**TEXT PROVIDED**
Use them to wrap the syscalls in a kernel style return value. The
main purpose of this change is to make it possible to remove the
dependency of `errno` variable in liburing C sources, so that later
we can support build without libc.
Extra new helpers:
1) `ERR_PTR()`
2) `PTR_ERR()`
3) `IS_ERR()`
These helpers are used to deal with syscalls that return a pointer.
Currently only `uring_mmap()` that depends on these.
Link: https://github.com/axboe/liburing/issues/443#issuecomment-927873932
Cc: Bedirhan KURT <[email protected]>
Suggested-by: Louvian Lyndal <[email protected]>
Signed-off-by: Ammar Faizi <[email protected]>
---
src/queue.c | 1 -
src/register.c | 10 +++++----
src/setup.c | 53 ++++++++++++++++++++++----------------------
src/syscall.h | 60 ++++++++++++++++++++++++++++++++++++++++++++++++++
4 files changed, 92 insertions(+), 32 deletions(-)
diff --git a/src/queue.c b/src/queue.c
index c2881e9..31aa17c 100644
--- a/src/queue.c
+++ b/src/queue.c
@@ -5,7 +5,6 @@
#include <sys/stat.h>
#include <sys/mman.h>
#include <unistd.h>
-#include <errno.h>
#include <string.h>
#include <stdbool.h>
diff --git a/src/register.c b/src/register.c
index cb09dea..fec144d 100644
--- a/src/register.c
+++ b/src/register.c
@@ -6,7 +6,6 @@
#include <sys/mman.h>
#include <sys/resource.h>
#include <unistd.h>
-#include <errno.h>
#include <string.h>
#include "liburing/compat.h"
@@ -104,13 +103,16 @@ int io_uring_register_files_update(struct io_uring *ring, unsigned off,
static int increase_rlimit_nofile(unsigned nr)
{
+ int ret;
struct rlimit rlim;
- if (getrlimit(RLIMIT_NOFILE, &rlim) < 0)
- return -errno;
+ ret = uring_getrlimit(RLIMIT_NOFILE, &rlim);
+ if (ret < 0)
+ return ret;
+
if (rlim.rlim_cur < nr) {
rlim.rlim_cur += nr;
- setrlimit(RLIMIT_NOFILE, &rlim);
+ return uring_setrlimit(RLIMIT_NOFILE, &rlim);
}
return 0;
diff --git a/src/setup.c b/src/setup.c
index edfe94e..bdbf97c 100644
--- a/src/setup.c
+++ b/src/setup.c
@@ -3,9 +3,7 @@
#include <sys/types.h>
#include <sys/stat.h>
-#include <sys/mman.h>
#include <unistd.h>
-#include <errno.h>
#include <string.h>
#include <stdlib.h>
#include <signal.h>
@@ -18,9 +16,9 @@
static void io_uring_unmap_rings(struct io_uring_sq *sq, struct io_uring_cq *cq)

**SHORT PROBLEM A**
Copy the liburing patch text word for word, from "Use them to" to "return a pointer.".
**SHORT PROBLEM B**
Extend the liburing patch text past its final line, picking up immediately after it.

**MATERIAL SUPPLIED**

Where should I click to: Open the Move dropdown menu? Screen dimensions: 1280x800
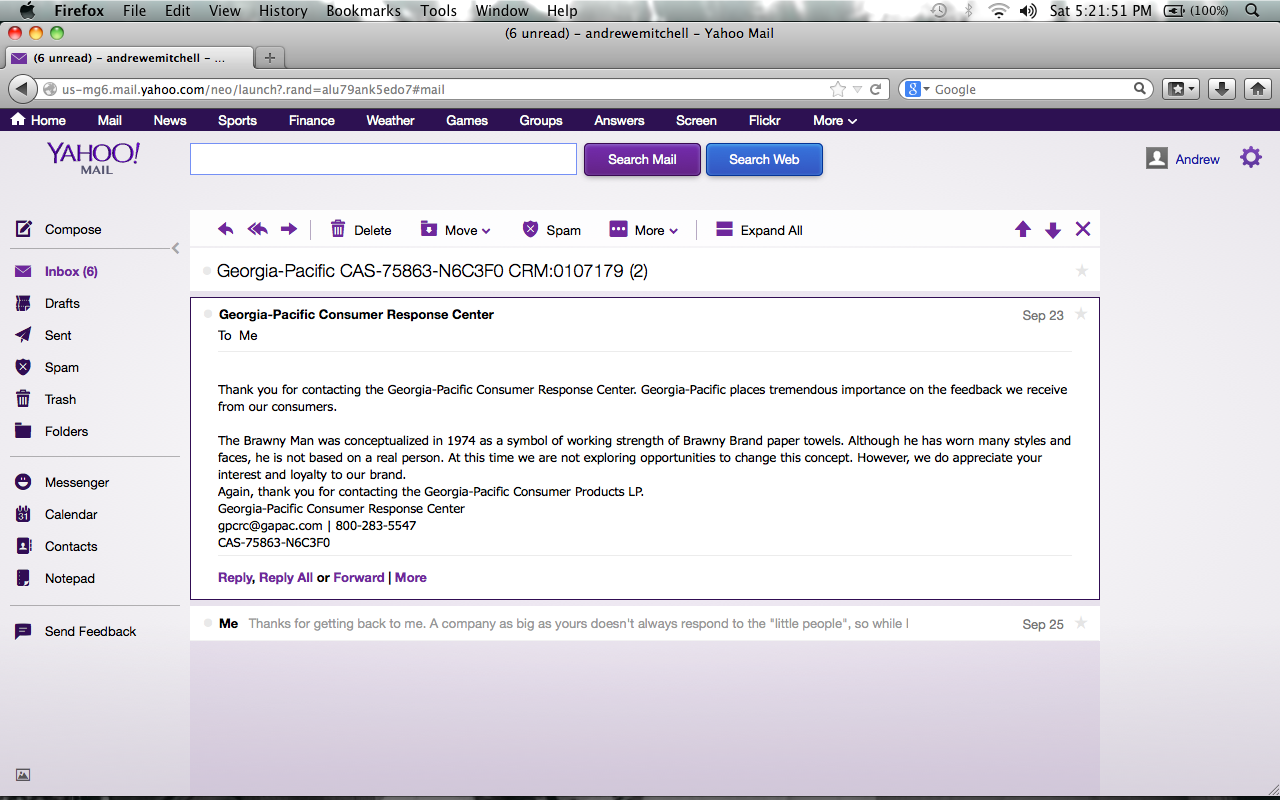click(456, 230)

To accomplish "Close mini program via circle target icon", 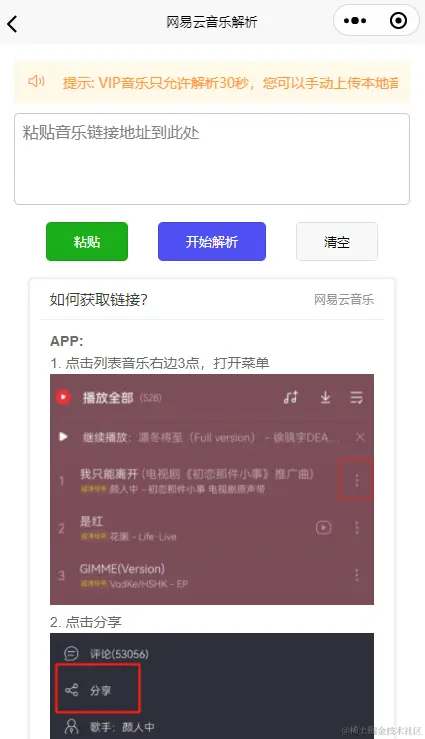I will click(399, 21).
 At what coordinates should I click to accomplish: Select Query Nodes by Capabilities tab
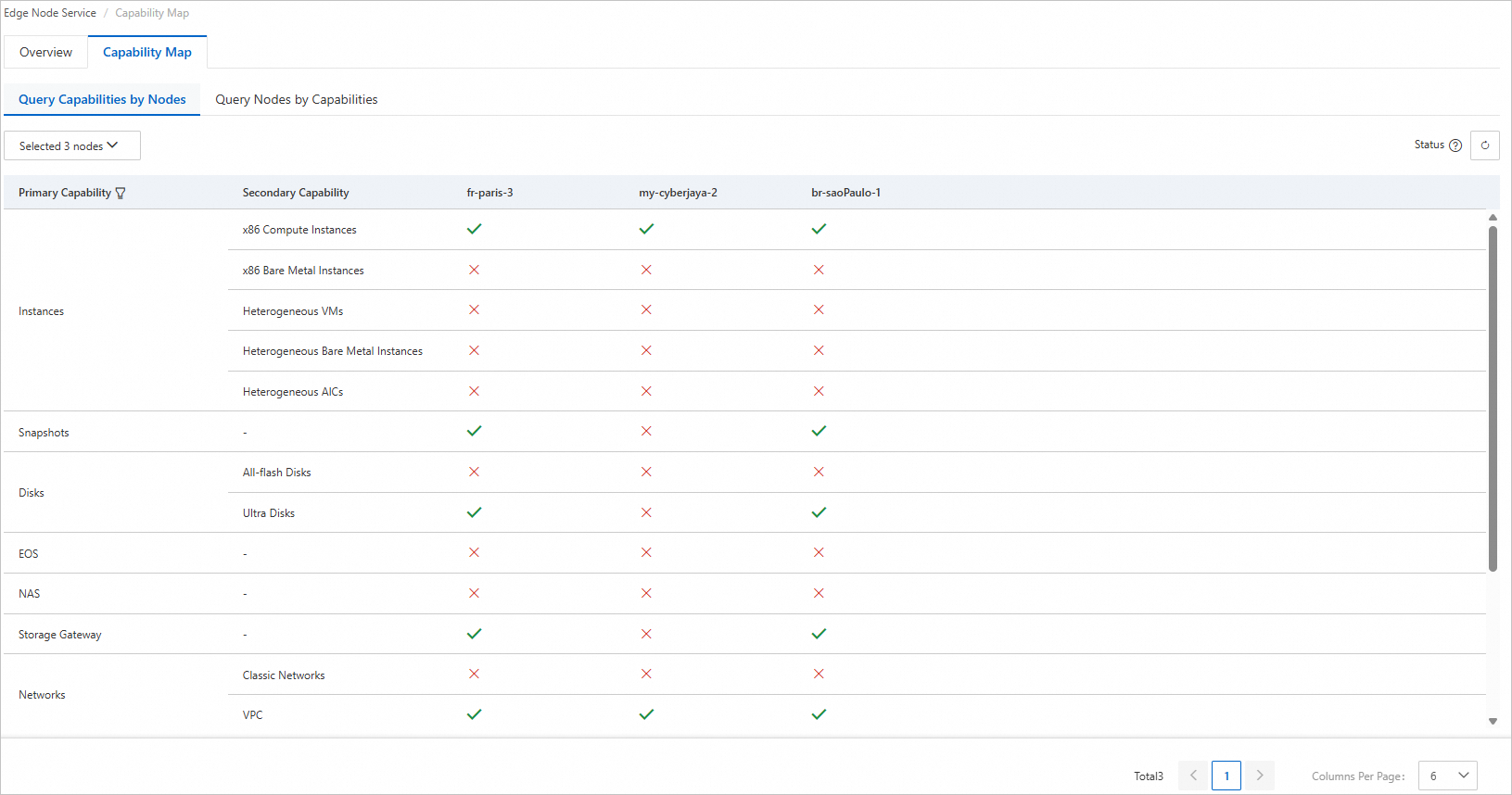pyautogui.click(x=297, y=99)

**RESULT A**
Use them to wrap the syscalls in a kernel style return value. The
main purpose of this change is to make it possible to remove the
dependency of `errno` variable in liburing C sources, so that later
we can support build without libc.
Extra new helpers:
1) `ERR_PTR()`
2) `PTR_ERR()`
3) `IS_ERR()`
These helpers are used to deal with syscalls that return a pointer.

**RESULT B**
{
- munmap(sq->ring_ptr, sq->ring_sz);
+ uring_munmap(sq->ring_ptr, sq->ring_sz);
if (cq->ring_ptr && cq->ring_ptr != sq->ring_ptr)
- munmap(cq->ring_ptr, cq->ring_sz);
+ uring_munmap(cq->ring_ptr, cq->ring_sz);
}
static int io_uring_mmap(int fd, struct io_uring_params *p,
@@ -37,19 +35,21 @@ static int io_uring_mmap(int fd, struct io_uring_params *p,
sq->ring_sz = cq->ring_sz;
cq->ring_sz = sq->ring_sz;
}
- sq->ring_ptr = mmap(0, sq->ring_sz, PROT_READ | PROT_WRITE,
- MAP_SHARED | MAP_POPULATE, fd, IORING_OFF_SQ_RING);
- if (sq->ring_ptr == MAP_FAILED)
- return -errno;
+ sq->ring_ptr = uring_mmap(0, sq->ring_sz, PROT_READ | PROT_WRITE,
+ MAP_SHARED | MAP_POPULATE, fd,
+ IORING_OFF_SQ_RING);
+ if (IS_ERR(sq->ring_ptr))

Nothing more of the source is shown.